I have met a lot of very smart people in my three and a half decades in the gaming industry, but none are any smarter than Dr. Bill Eadington



Bill is an economics professor at the University of Nevada in Reno and the director of the university’s Institute for the Study of Gambling and Commercial Gaming. In his latter role he puts on a gathering every few years called the International Conference on Gambling and Risk Taking. There have been 14 such gatherings over the past 30-plus years in locations all over the world.

Dr. Eadington started studying the “gambling” industry before it was respectable and before anyone could see anything worth studying in it. Had he not been at a Nevada university, in a state where commercial gaming was the main industry, I doubt if his area of academic interest would have been financially supported. In fact, he might have been dismissed as eccentric and irrelevant at most universities in most states as someone who wanted to study something in which society saw little value.

But Dr. Bill saw something in this “morally suspect” industry. He saw an activity that has been popular with mankind throughout history, whether legal or not. He understood the booming nature of the gambling industry in Nevada, especially in Las Vegas, and he wondered where else in the United States, and the world, it might spread. He learned about the colorful characters of the early days, the mobsters who flocked to Nevada from numerous cities in the United States. He noticed the changing face of the modern-day casino, no longer just a bunch of table games and a few slot machines, but increasingly a resort experience with hotel rooms, restaurants and shows.

Bill grappled with numerous dilemmas in his evolving area of study. Are casinos good for society? Is problem gambling an unavoidable plague or a manageable consequence of legalization? Could the industry become a “normal” one, where industry executives have college degrees and follow accepted business principles, and not just one where table game execs and “juice” rule the world? Was there room for technology in such an old-school business?

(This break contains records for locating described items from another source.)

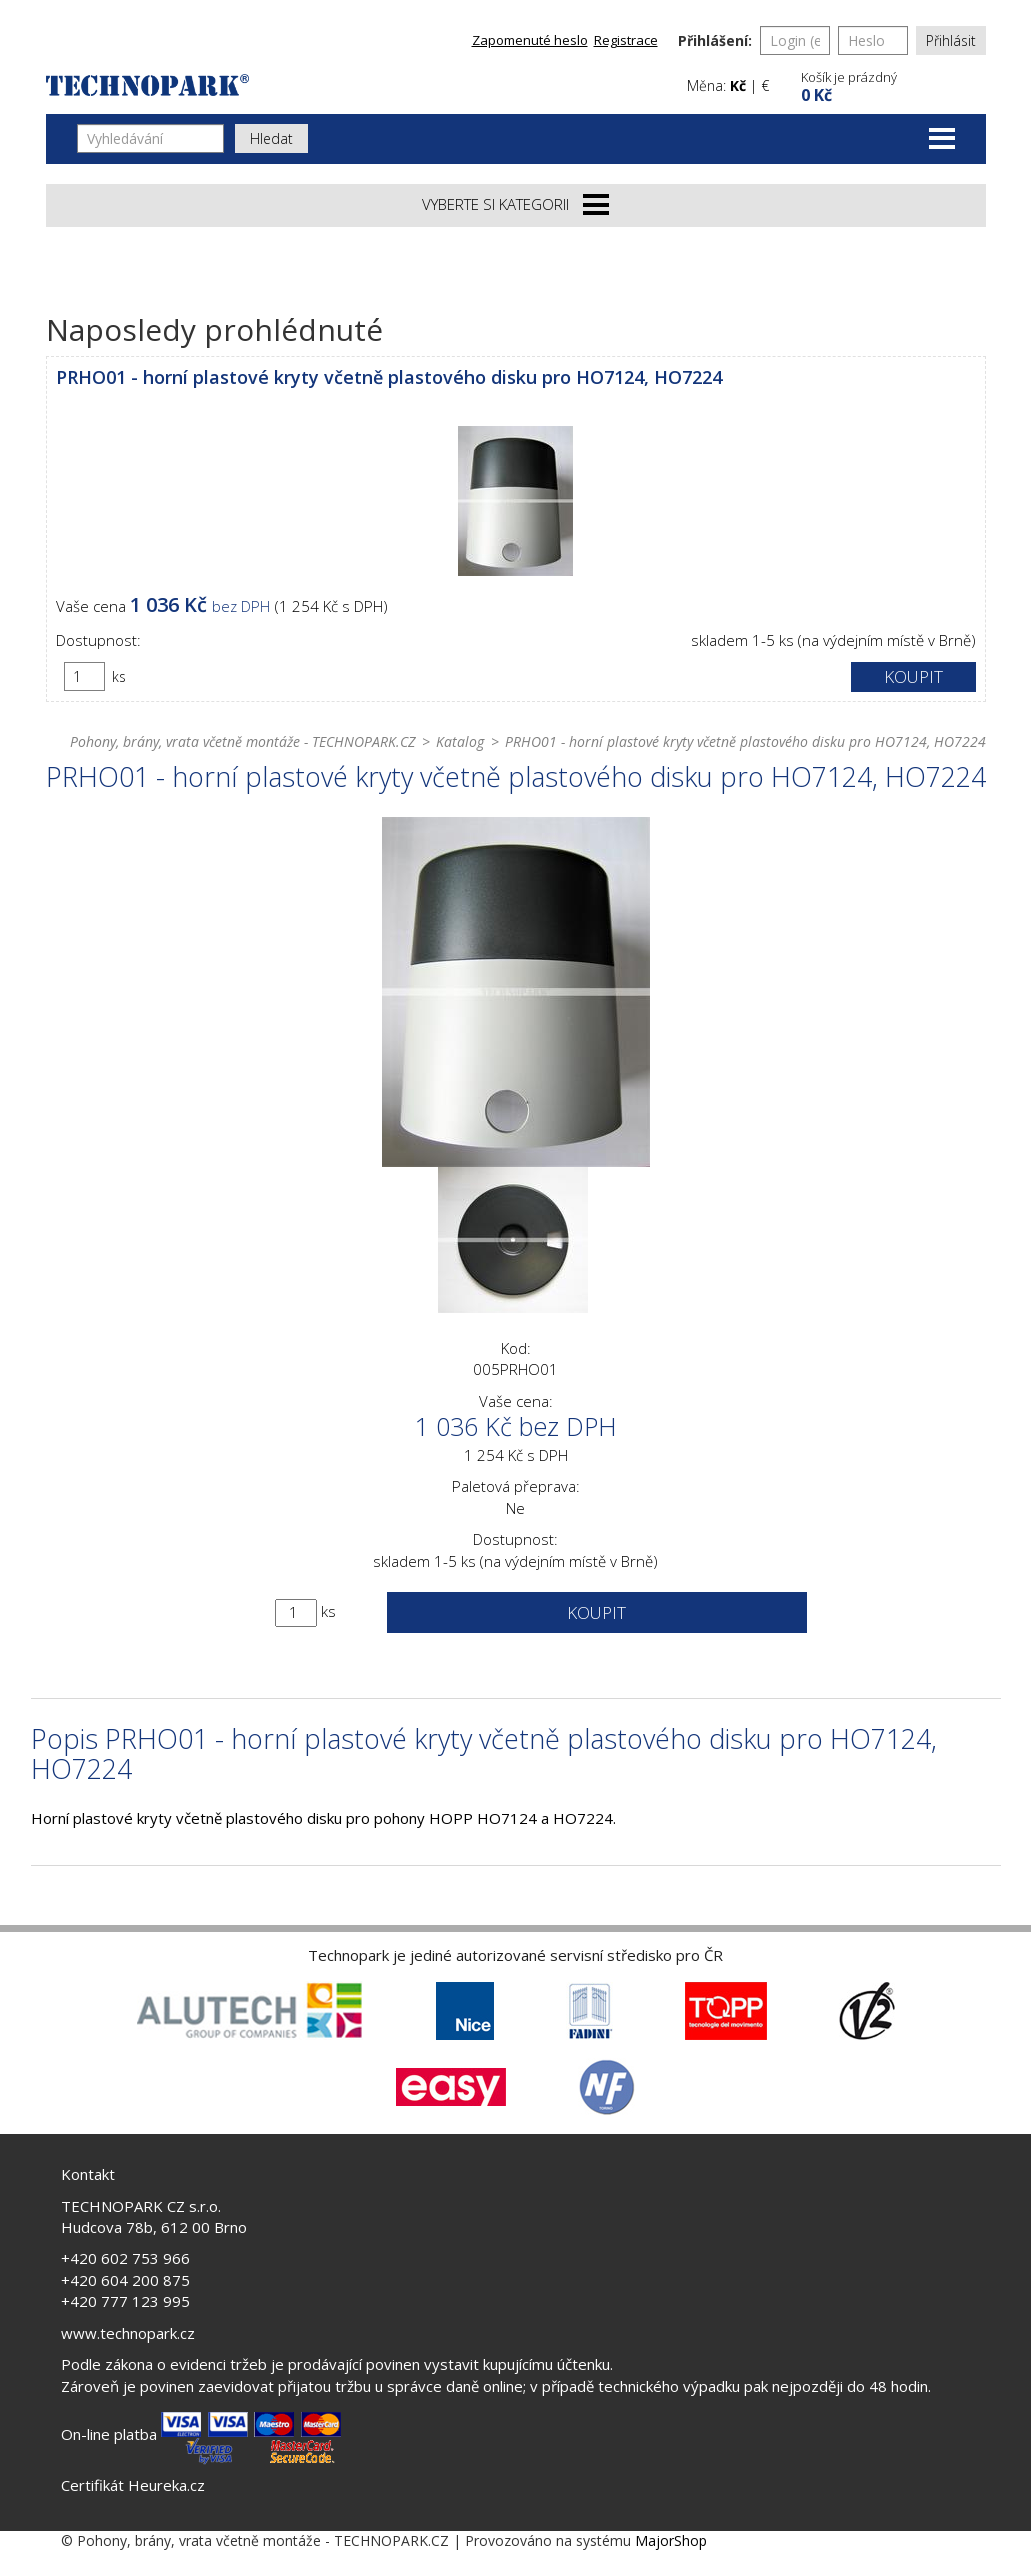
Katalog (460, 741)
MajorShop (671, 2540)
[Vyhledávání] (150, 138)
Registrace (626, 40)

Early on (and, to be honest, even now). Dr. Eadington was looked at with some suspicion, even with a little fear, by many veteran executives in the industry. They saw academics as being out of touch. They wondered where their allegiances lie. They thought the study of problem gambling was especially crazy and viewed problem gamblers as people who just loved gambling (OK, maybe they have a few character flaws) and were fair game for casinos.

Yet, as our industry exploded, Bill Eadington persisted with an honest and penetrating academic inquiry into what makes our business tick. And ever so slowly, perhaps even as a defensive position, the industry warmed up to the wisdom and the scrutiny of the “gaming professor from Reno”. Phil Satre. Glenn Schaeffer. Terry Lanni. Numerous other respected worldwide business builders began to see the value of Dr. Eadington and increasingly sought his opinions and supported his programs.

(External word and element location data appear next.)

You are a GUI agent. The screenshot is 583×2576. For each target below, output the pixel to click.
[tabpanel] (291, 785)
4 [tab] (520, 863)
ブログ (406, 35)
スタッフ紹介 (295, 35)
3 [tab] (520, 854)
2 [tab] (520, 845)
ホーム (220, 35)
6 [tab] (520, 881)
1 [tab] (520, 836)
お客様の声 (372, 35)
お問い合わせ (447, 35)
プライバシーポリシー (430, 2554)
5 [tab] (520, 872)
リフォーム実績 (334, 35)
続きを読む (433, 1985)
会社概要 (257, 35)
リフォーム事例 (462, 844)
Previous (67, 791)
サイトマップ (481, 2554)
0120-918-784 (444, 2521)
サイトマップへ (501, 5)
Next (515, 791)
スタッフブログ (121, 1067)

This recognition and support, not just from gaming operators, but from governments, social service providers and a variety of other interest groups, have helped propel Bill to uncommon success, in an uncommon way, in an uncommon industry. His powerful Conference on Gambling and Risk Taking is the most diverse gathering of smart people in our industry. His annual Executive Development Program at Lake Tahoe has trained hundreds of senior gaming executives from around the world with a rigor that could pass muster at Harvard. His institute has published important studies and allowed for the honest public discussion the gaming industry needs and otherwise would not have had.

But it occurs to me that we have not adequately thanked Dr. William Eadington for his massive contribution to the gambling industry. Sure, he’s now widely acknowledged as the guru of gaming, the man who knows more about the gambling biz than anyone in the world. Sure, he’s a sought-after speaker and probably the single most in-demand consultant around. But it’s time someone said thanks to my friend, my mentor and my straight-talking, clear-thinking “policy advisor”.

So I guess it will be me.

Thanks, Bill, for persevering in our industry in the face of resistance, even scorn. Thanks for a rigorous and honest inquiry into our industry and for calling out the academic charlatans who had an agenda to peddle. Thanks for acknowledging candidly the benefits our industry brings to society as well as the damage it can cause if not run and regulated properly. Thanks for understanding the many years of seat-of-the-pants operating while we grew and became more professional, in large part because of you and your programs.

And, thanks Bill, for being quick to laugh, quick to help and quick to speak truth to power. Some might not expect all that from the smartest guy in the gaming industry.

But I do. It’s who you are. And we wouldn’t be the same without you.